The following year, Lubin will continue his work back in Lexington, with the support of an American Philosophical Society Sabbatical Fellowship. During this period, he will visit archives in the U.S. and Europe, do the final analysis and begin writing on his findings.

While India has a rich tradition of scholastic texts in Sanskrit that explore the principles of justice, Lubin said it’s not always clear who followed those rules or even who was expected to follow them. “It’s always been difficult to find any evidence of how justice was actually practiced, and this has been a neglected area mainly because the documents are inaccessible and difficult to understand,” he said.

Lubin explained that for the earlier periods, available records of law in practice are restricted to surviving inscriptions on temple walls and on copper plates (often copies of palm-leaf documents). But from the later years, 1200 to 1700, a wider range of actual legal documents have been preserved.

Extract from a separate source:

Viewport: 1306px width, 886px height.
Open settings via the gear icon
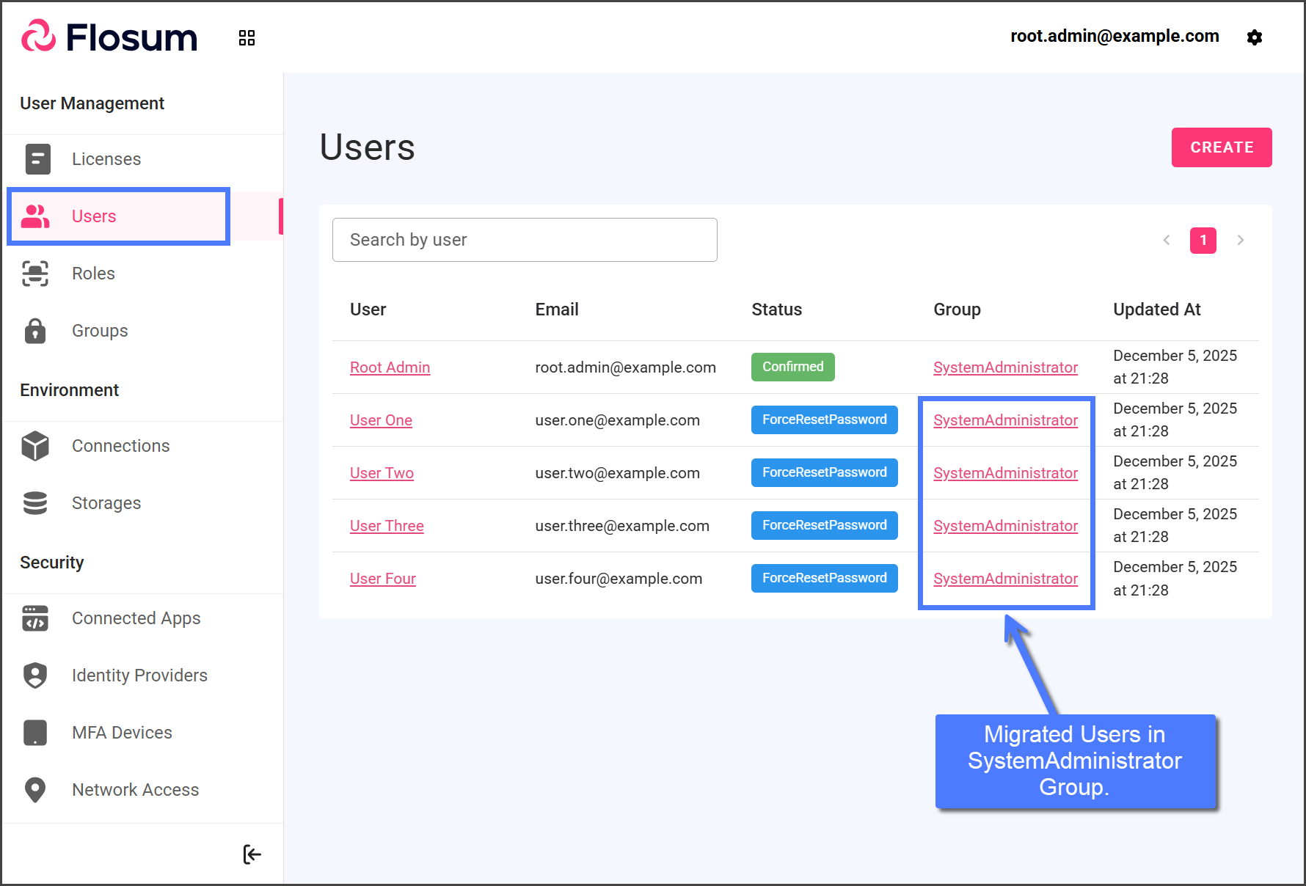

“One goal of this project is to recover an area of India’s cultural history that has been a bit of a terra incognita for a long time because the materials are scattered, hard to use and hard to correlate with the Sanskrit scholastic tradition,” he said. “Part of my job is to try and bridge that gap. But then there’s the larger question of how to draw out the big picture from that and bring it into conversation with religion and law and comparative legal theory beyond India.”

Lubin said one of the most enjoyable aspects of his work is the opportunity to go out in the field. “With this research project, I can commit a sizeable amount of time to looking at evidence of what people have done in the past and the bearing that has on the present,” he said.

For the most part, Lubin’s research will be a solitary activity, but he will be working at the Department of Indology at the French Institute of Pondicherry and will have colleagues there and at the Pondicherry Center of the École française d’Extrême-Orient whom he can call upon. Lubin has been an affiliated researcher at the Institute since 2003. “I read Sanskrit and Classical Tamil, but I’m always improving my skills, and it’s good to have scholars here I can consult with,” he said.

Lubin also lectures in law and religion at W&L’s school of law.